PLEASE! I'm begging! Tell me why you brought '24' back!

Was there some massive email and letter-writing campaign, or picketers descending on FOX's broadcast bunker, demanding the return of 24 for one last hurrah? Did I miss this? Otherwise, what's the fuss?

In keeping with the show's "real time" commitment, Bauer has been in the shadows for all four years the show has been off the air. His reappearance just happens to coincide with a visit to London by U.S. President James Heller (William Devane), formerly the Secretary of Defense (the TV nation's first black president, Dennis Haysbert, is out), who's in town for a controversial summit meeting. Heller's unscrupulous chief of staff, Mark Boudreau (Tate Donovan), summarizes the backstory and the plotline in one sentence:

"Jack Bauer is a traitor and a psychopath who killed two Russian diplomats and came close to assassinating their president," Boudreau spews. "And now, after all these years, he surfaces in London at the same time as President Heller?" Jack is so misunderstood. Is he here to kill Heller, or rescue him? Either way, he obviously isn't in Merrie Ole England to sample the bangers and mash. (And if that "assassinate the president" plotline sounds familiar, it is: Jack once saved Haysbert's hash, too.)

Boudreau's wrath also may be due in part to the fact that in the intervening years he married (wait for it)...Audrey (Kim Raver), Jack's former crush, who was last seen in a coma that appeared to be life threatening. Wait a minute: you don't suppose that's going to figure into the storyline, do you?

For me, the major takeaway from this new day of 24 is that so many of the principal characters seem so – oh, what's the word I'm looking for?

Old.

Even Benjamin Bratt, once the baby-faced heartthrob of Law & Order and the most familiar new face in the cast, has fallen victim to the sands of time. As the headstrong chief of the CIA's London office, Bratt is beginning to take on the facial characteristics of Pacino. That might have been a good thing 30 years ago, but now...
The cast of FOX's "24" Live Another Day" (Greg Williams/FOX)

My wife maintains a heavy crush on Devane, who seems to age with every succeeding closeup. She also says she thinks I'm adorable. Makes you think. Mary Lynn Rajskub, as Jack's loopy but loyal office buddy Chloe O'Brian, looks like she should be opening for Marilyn Manson. And Sutherland, although he does engage in a few very quick, butt-beating, bone-cracking fight scenes early on, doesn't say a single word until 30:43 into the first hour!

Nice work if you can get it. Maybe he was conserving his strength.

24, you may remember, premiered in the fall of 2001, directly in the aftermath of one of the most horrific moments in American history. In fact, its debut was delayed several weeks in an attempt to distance it from 9/11. But to everyone's surprise, rather than damage the show's popularity, the events of the time helped propel the character of Jack Bauer to genuine hero status, protector of our liberty and security, a 21st century Captain America.

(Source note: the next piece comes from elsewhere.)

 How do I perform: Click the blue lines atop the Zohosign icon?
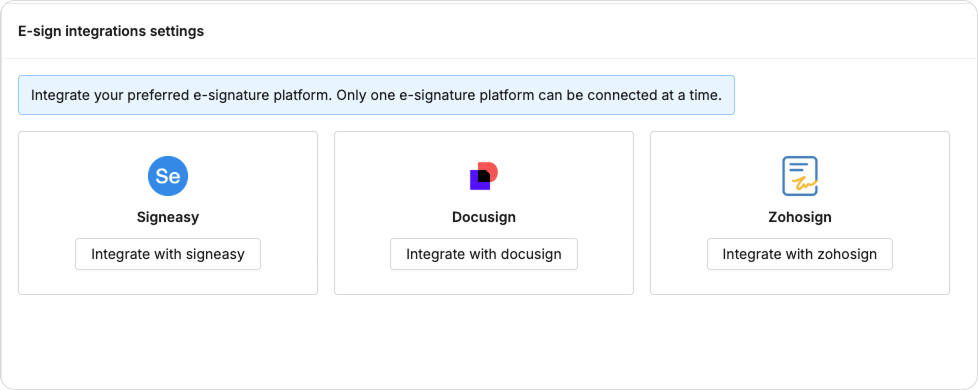(x=798, y=167)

We still need a hero, but Jack Bauer's time may have run its course. (Tick...tock...tick...tock...) The pulse of this pulse-pounding action saga doesn't pound as rapidly as it once did. Jack's return may be an enjoyable welcome back for diehard 24 fans, but it's an uncomfortable anachronism for the rest of us. There's no good reason for this 24 to Live Another (Half) Day.